Communicate crash metadata through shmem

RESOLVED FIXED in Firefox 52

Status

()

defect
RESOLVED FIXED
3 years ago
2 years ago

People

(Reporter: billm, Assigned: dvander)

Tracking

(Blocks 1 bug)

unspecified
mozilla52
Points:
---
Dependency tree / graph

Firefox Tracking Flags

(firefox52 fixed)

Details

Attachments

(3 attachments, 2 obsolete attachments)

It seems like we now have a way for the child process to write out crash information to disk before the crash actually happens. That seems a lot safer to me than using IPC, like we do in PCrashReporter. Aaron, do you think it would be feasible to get rid of PCrashReporter and implement AnnotateCrashReport by storing the data in a hashtable that gets written out in PrepareChildExceptionTimeAnnotations?
Flags: needinfo?(aklotz)
Yeah, I can't think of any reason why we couldn't do that...
Flags: needinfo?(aklotz)
Probably the only thing to be wary of here is how this will interact with sandboxing.
I wrote that machinery to be sandboxing-aware.

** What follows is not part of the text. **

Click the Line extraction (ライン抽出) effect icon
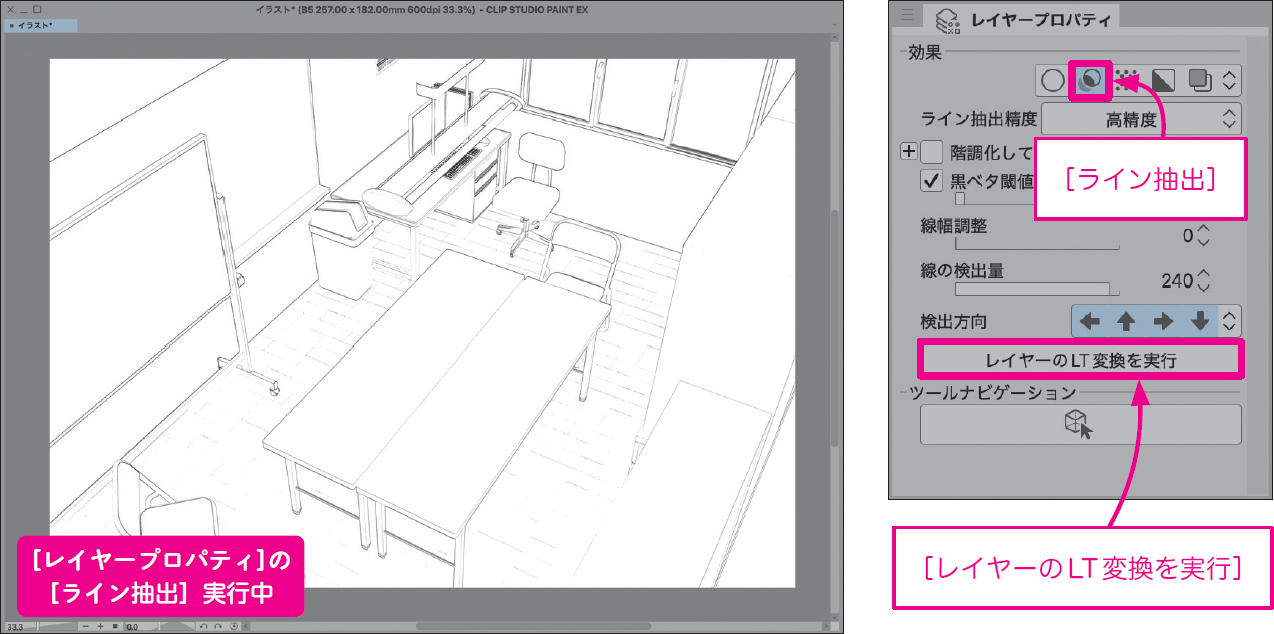pos(1090,80)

In the long term I think it would be nice to push some changes upstream to allow us to stream annotations over the breakpad pipe (I have a WIP patch somewhere), but for the short term we made sure that we were writing this data to a safe path that would be permitted by the sandbox.
(and of course we validate that file in the parent as we read it, since that file should not be trusted)
The upstream client code is effectively EOL, Google is switching everything to crashpad: https://crashpad.chromium.org/index.html
Assignee: nobody → wmccloskey
Duplicate of this bug: 1282737
Posted patch patch (obsolete) — Splinter Review
This is kind of big but pretty straightforward I think:

- CrashReporterChild goes away. Crash annotations/notes end up in the same hashtable as we use for the parent process.
- This hashtable gets written out to the temp dir extra file when the child crashes.
- CrashReporterParent is replaced by CrashReporterHost since we still need some place to store per-process crash data.
- We still need to do a little IPC to send up the child process's main thread ID at startup (for hang reporting).
Attachment #8770306 - Flags: review?(aklotz)
Comment on attachment 8770306 [details] [diff] [review]
patch

Review of attachment 8770306 [details] [diff] [review]:
-----------------------------------------------------------------

LGTM, but please remote the printfs ;-)

Thanks for deduplicating the remote crashreporter init/teardown code!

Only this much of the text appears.